Monday, April 21, 2008

Altera Q1 Shows PLD Sector Strength

Altera (ALTR) reported Q1 results on April 16th, at which time I was recovering from my recent Microsoft project. I listened to the analyst conference recording today. If you like you can read my summary of the conference.

Revenues were up 4% over Q4 and 10% over Q1 2007. While that is not hockey stick growth, it is respectable when many semiconductor companies are reporting numbers that are down to flat from a year ago. What is Altera's competitive advantage?

Altera make PLDs, programmable logic devices. Essentially a PLD is a piece of silicon with a bunch of logic gates arrayed on it. Need some new cell phone logic? You use software to design what you want, then program the PLD. Stick the programmed chip on the board with the other chips and you are ready to run, or at least debug. So you can use this process for prototypes or small runs. For larger, stable runs usually manufacturers go with the well known process of making an IC that has the logic in the physical design, an application-specific IC or ASIC.

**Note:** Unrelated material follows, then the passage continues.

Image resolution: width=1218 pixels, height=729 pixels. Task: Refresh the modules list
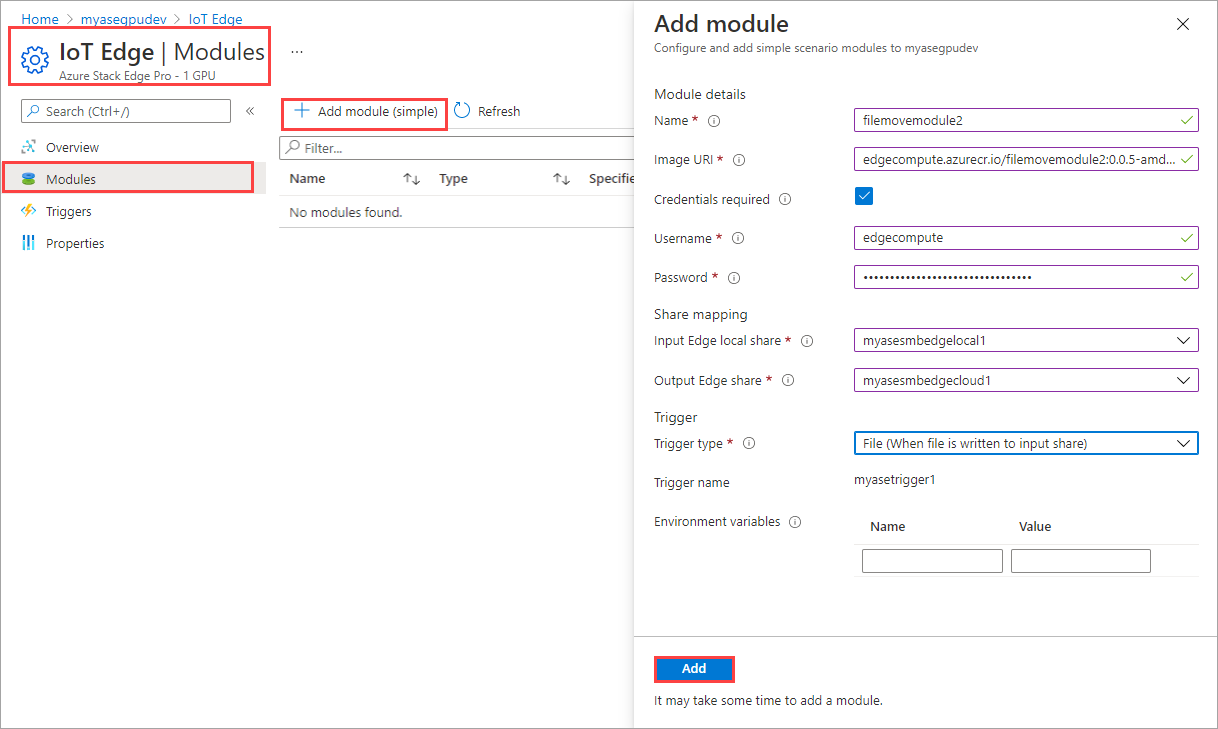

There are common sorts of PLDs, and Altera makes both. FPGA are fully programmable gate arrays. CPLDs are Complex PLDs. Increasingly other functions besides logic are available on these chips, notably analog communications functions.

According to Altera, the PLD market is growing faster than the chip market in general as ASICs are increasingly replaced by programmable devices.

Rival Xilinx will be reporting its Q1 on April 23. My summary of that conference will be here, in case you want to bookmark it. Of course several other companies are in the PLD business as well. Altera is moving to a 40nm process this year, and yes, that is a smaller transistor size than Intel is using at present. Xilinx will doubtless tell us why theirs is the product of choice when it reports.

Altera is looking at continuing growth based on customer feedback, a book-to-bill ratio over 1, and a strong backlog of orders to fill.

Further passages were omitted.